As Rousseff enters her second term, Brazil’s economy is facing one its worst moments in decades, with nearly zero economic growth and increasing inflation.
“More than anyone, I know that Brazil needs to once again grow,” said the President, adding that the first steps of this journey would necessarily mean an adjustment in public accounts and an increase in domestic savings. Yet Rousseff noted her administration will not tolerate high inflation and would once again defeat the false thesis that there is a conflict between economic stability and social investments.
In November the former left-wing militant stunned the financial sector by appointing bank executive Joaquim Levy to head the Finance Ministry. The move pleased international markets and investors alike, but was criticized by the more radical wing of the President’s PT (Workers Party).
During her inaugural speech Rousseff said that although the country’s economy has been a cause of concern there have been many accomplishments during the last four years. “Brazil today is the seventh economy in the world, the second largest producer and exporter of agricultural goods, the third largest exporter of minerals, the fifth country to attract foreign investment, the seventh in foreign exchange reserves, and the third in number of Internet users,” she stated.

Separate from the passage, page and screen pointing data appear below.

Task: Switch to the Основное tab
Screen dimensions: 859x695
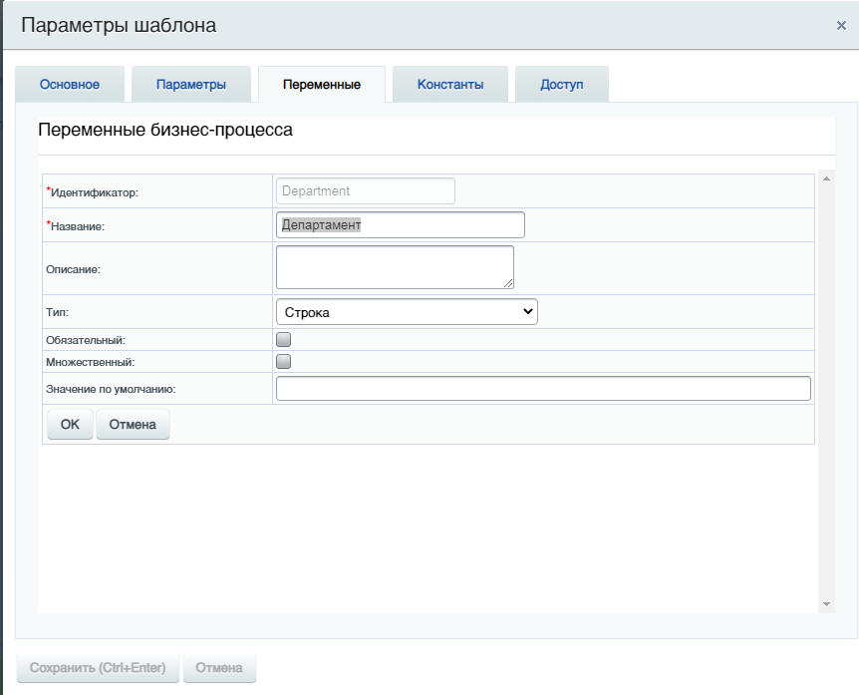Action: click(70, 85)
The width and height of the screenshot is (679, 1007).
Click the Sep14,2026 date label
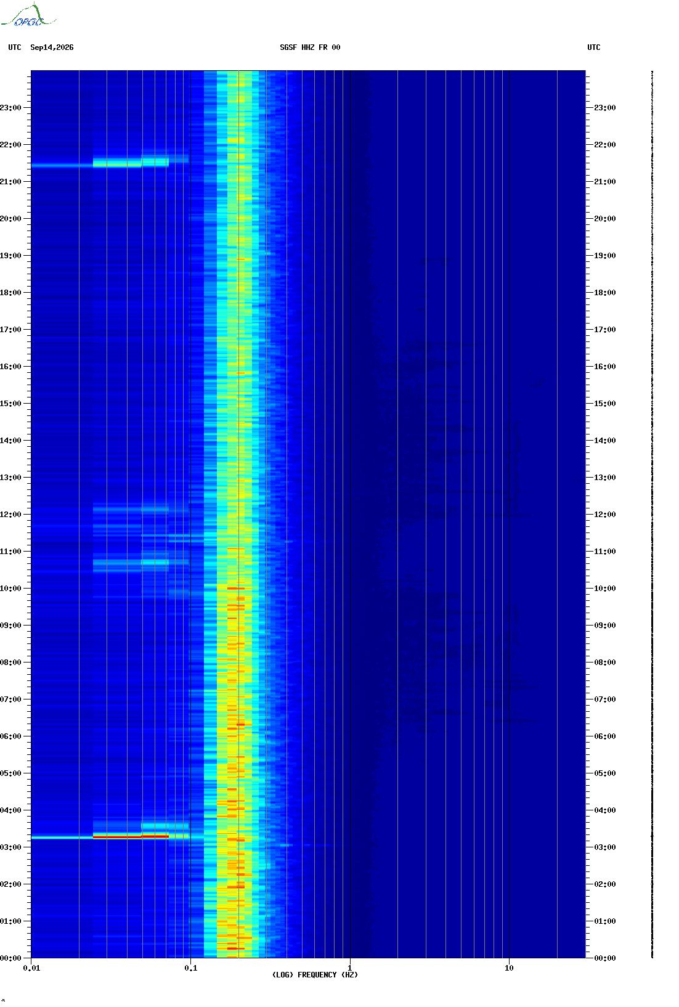[x=52, y=47]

The administration has also been tarnished in the past year by the widespread corruption scandal at one of the Brazil’s most prestigious companies, state-controlled oil giant, Petrobras. Speaking to members of Congress and foreign dignitaries Rousseff mentioned the scandal.
“We have many reasons to preserve and defend Petrobras from domestic predators and its foreign enemies. We will investigate every wrongdoing and strengthen (the company) even more. We should be able to investigate without weakening Petrobras,” said Rousseff.
The President also proposed a national pact against all types of corruption, stating that her administration has been one of the strongest supporters of anti-corruption laws. Rousseff said that her office would submit an anti-corruption bill to Congress.
After her inauguration speech, Rousseff swore in the 39 ministers who will make up her cabinet for her second term. Across Brazil 27 re-elected and new governors were also sworn in their respective states.